Azure Kubernetes Service
https://azure.github.io/AKS/
1.97k stars 308 forks source link

Activate Azure Hybrid Benefit for AKS #3913

Closed sazadpour-microsoft closed 8 months ago

sazadpour-microsoft commented 1 year ago

When Azure Hybrid Benefit for AKS is activated through the following command it starts reimaging the nodes. It takes a long time for the cluster to pull the images since those container images are too large. Does it necessary to reimage the nodes when Azure Hybrid Benefit just change the licensing? Is there a way to avoid reimaging the node but using the Azure Hybrid Benefit? Even if the command directly ran on the VMSS AKS requires it to run again! Would you please to check if it is a bug. Thank you in advance for your support.

Command:

az aks update \ --resource-group myResourceGroup --name myAKSCluster --enable-ahub

Articles: https://azure.microsoft.com/en-au/updates/generally-available-azure-hybrid-benefit-for-aks-and-azure-stack-hci/ https://learn.microsoft.com/en-us/azure/aks/windows-faq?tabs=azure-cli#can-i-use-azure-hybrid-benefit-with-windows-nodes https://learn.microsoft.com/en-us/azure/aks/hybrid/azure-hybrid-benefit?tabs=powershell

Jamie0 commented 10 months ago

I note that the documentation says "Changing the license type on the VM does not cause the system to reboot or cause a service interuption. It is simply an update to a metadata flag", so this may be a bug?

PixelRobots commented 10 months ago

This blog post came out today and states it will recreate the Nodes.

https://techcommunity.microsoft.com/t5/itops-talk-blog/reducing-costs-for-windows-workloads-on-azure-kubernetes-service/ba-p/4025117

@vrapolinario who created the blog could clear up the issue.

vrapolinario commented 10 months ago

Let me look into this and see if I can clarify.

Jamie0 commented 10 months ago

Thank you @vrapolinario and @PixelRobots!

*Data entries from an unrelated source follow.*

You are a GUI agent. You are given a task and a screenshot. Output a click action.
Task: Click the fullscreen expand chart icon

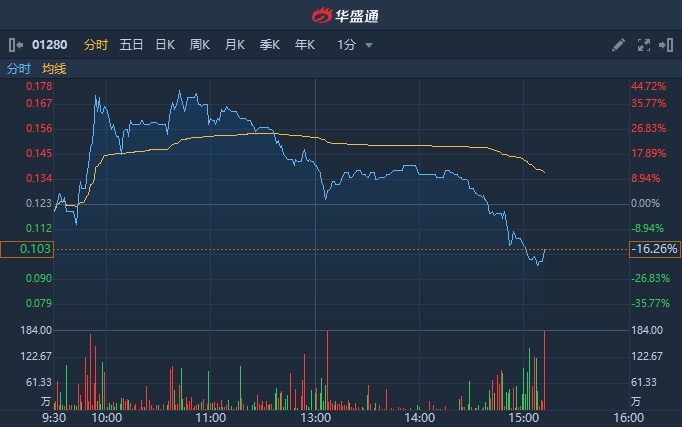click(x=643, y=45)
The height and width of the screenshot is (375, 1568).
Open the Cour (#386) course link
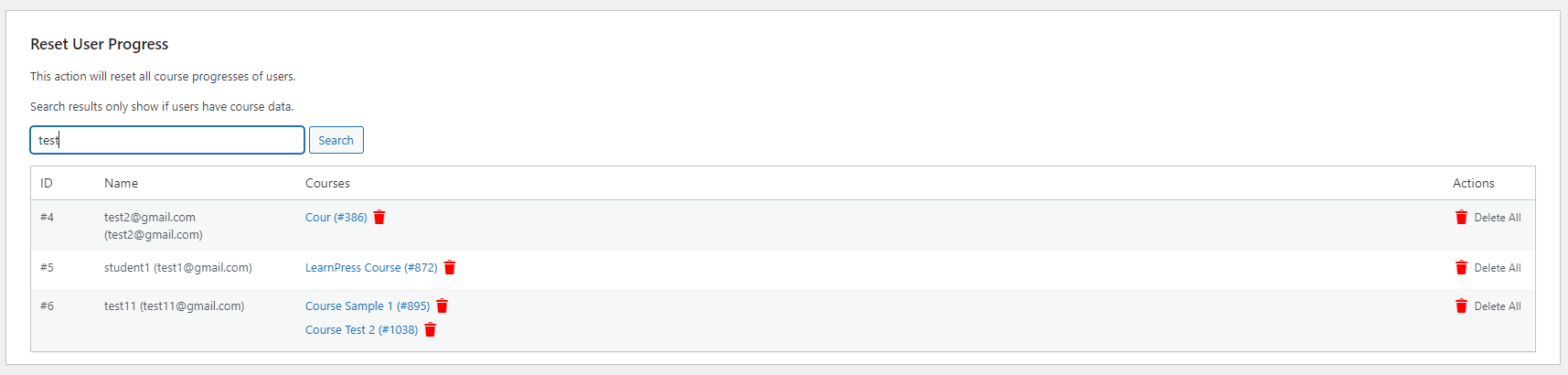click(336, 218)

I'd be grateful if you could also seek clarification on the behaviour if you enable AHB on specific nodes, rather than cluster-wide, as described in the documentation. In our case, the Windows nodes were not re-imaged right away, but at the next cluster scale operation (which happened to be on a different node pool!).

As the documentation said enabling AHB was simply a metadata flag only, we didn't expect any reboots/re-images, which caused an unexpected outage when our cluster scaled a few hours later.

We do have a very slowly moving support ticket relating to this (2401050050000857)

vrapolinario commented 10 months ago

What is the doc that you are following to change the config on a per node level?

Jamie0 commented 10 months ago

This one: https://learn.microsoft.com/en-us/azure/aks/windows-faq?tabs=azure-cli#can-i-use-azure-hybrid-benefit-with-windows-nodes

"For individual nodes, you need to browse to the node resource group and apply the Azure Hybrid Benefit to the nodes directly. For more information on applying Azure Hybrid Benefit to individual nodes, see Azure Hybrid Benefit for Windows Server."

AbelHu commented 8 months ago

AKS nodes are managed by AKS. AKS needs to enable AHUB in all existing AKS Windows nodes when a user sends an update request. AKS updates the Windows VMSS model and then update the VMSS instances to the latest model to keep the state consistent. It follows the AKS workflow to do the same update logic for existing agentpools/agentnodes so it will trigger a full node upgrade operation and will not break any customer workloads. And it should be one-time work for existing clusters. Please free to file a support ticket if it causes unexpected downtime in enabling AHUB in AKS clusters.

AbelHu commented 8 months ago

Licencetype of part of VM profile. AKS is usually manual upgrade mode, so just like other properties, AKS need to manual upgrade the instance after licencetype changed in VMSS model to apply to VM instances.